A picture says more than 1000 words, and a GIF is like 1000 pictures, you get the point!

Lakehouse Monitoring (and Alerts!)

I have been pumped about Lakehouse Monitoring since it got introduced at the Data & AI Summit last June, at the time it looked great in the demo but it was a bit vague to find more information about how it actually was going to work! Well, that is no longer the case as Lakehouse Monitoring is in Public Preview now, and it actually is really cool. There are three types of so-called monitors you can activate on a table:

      • Snapshot: analyses each version of the table separately
      • Time Series: analysis metrics for different windows of time series
      • Inference Profile: analyses model outputs (allows to compare different versions of model as well)
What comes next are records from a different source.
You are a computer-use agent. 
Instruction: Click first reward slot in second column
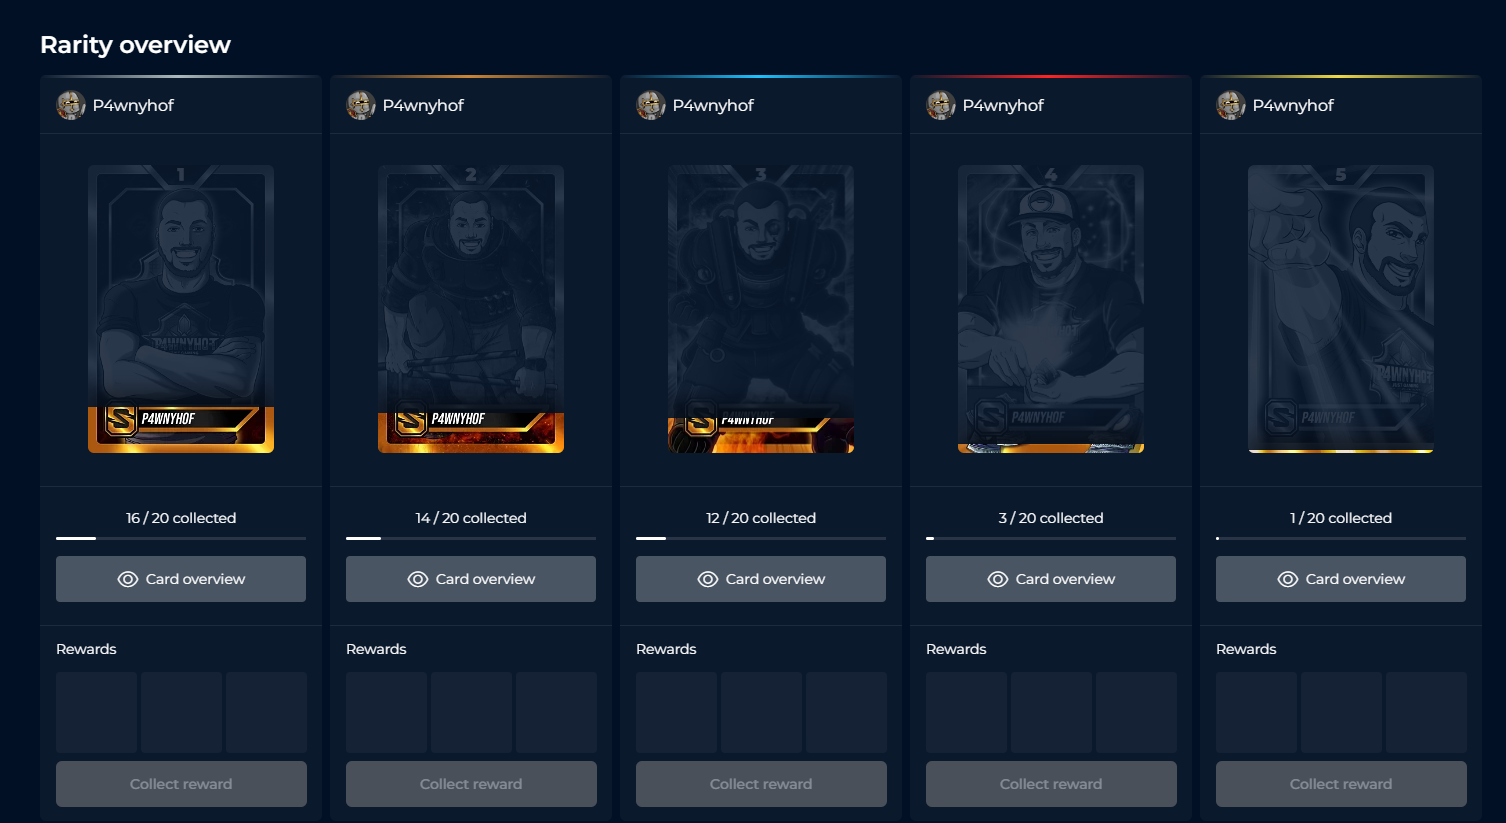(x=387, y=712)
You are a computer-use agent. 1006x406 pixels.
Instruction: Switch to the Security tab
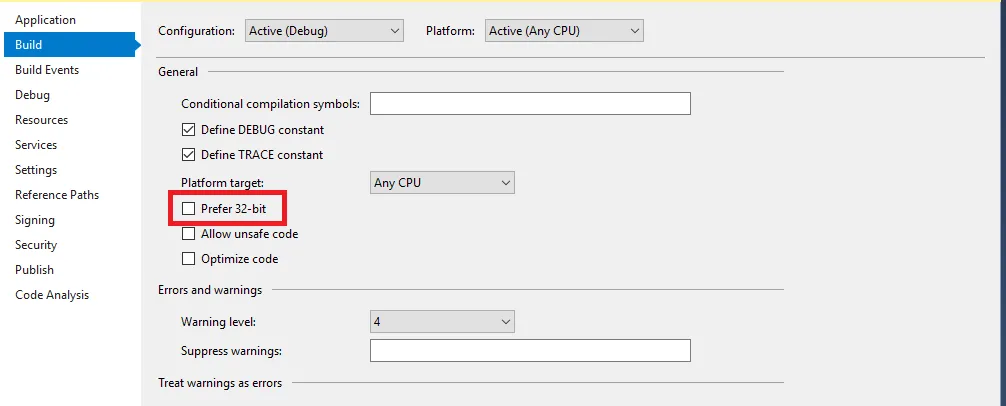coord(36,245)
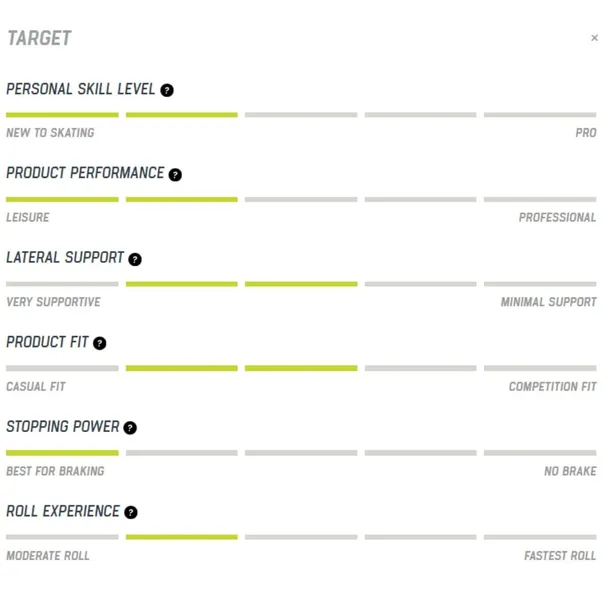Close the Target panel
The width and height of the screenshot is (610, 610).
pos(594,38)
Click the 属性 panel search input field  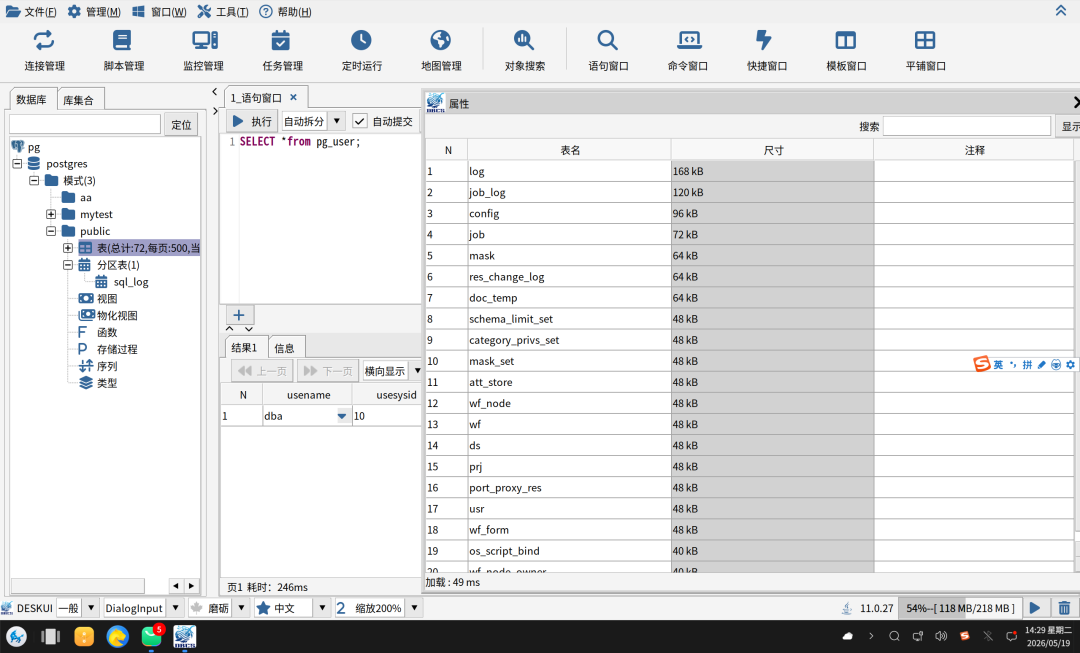pos(967,126)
A table monitor automatically creates two metric tables, available in a Unity Catalog schema that you can choose yourselves, and a dashboard. The profile metrics table contains general summary statistics and the drift metrics table contains statistics related to potential drift of the data. The dashboard helps visualize the results of the two metric tables.

A nice extra is that on top of the monitors, you can also enable an alert if a certain metric exceeds a certain boundary. This was already available in Databricks SQL, but of course, it makes a ton more sense to have alerting based on monitoring data than on your actual data. The alert will then trigger to send a mail or a Slack notification (and I heard the Teams notification is coming soon as well).

Any and all performance improvements

As data needs are evolving, growing, and exploding (pick the most suitable for you) all the time, it is important that everything of course keeps running fast without the costs suffering too much. Databricks & Spark work hand-in-hand and I am glad every year there is still a lot of focus on the underlying technology, which is what makes all of this possible.

We have mentioned the Predictive I/O already, which accelerates reads and updates to the table. Liquid Clustering is another one, that optimizes your data layout and allows for easy reindexing while making incremental optimizations possible. Project Lightspeed was introduced in 2022, and has been making big steps in improving the latency of streams within Databricks.

The details of some of these improvements are very technical but thankfully you often even will be using them without knowing it, when you upgrade to a newer Databricks Runtime in your clusters!

Bonus rumor: Serverless, Everywhere!

So this one is not something that has been announced explicitly yet, but we have heard that in 2024 they will make work of making more functionalities go serverless! Currently, you have Databricks Serverless available as a SQL Warehouse, but they are looking to add this to other things such as Notebooks, Workflows, and Delta Live Tables. Exciting times ahead!

Image

See you there in 2024?

According to me and according to the attendance numbers, the Data & AI World Tour was a huge success and it is highly likely it will be back next year in some kind of form. Who knows, maybe Belgium can host one of the events next year! We are already looking forward to it, and we hope to see a lot of our clients, colleagues, and competitors there!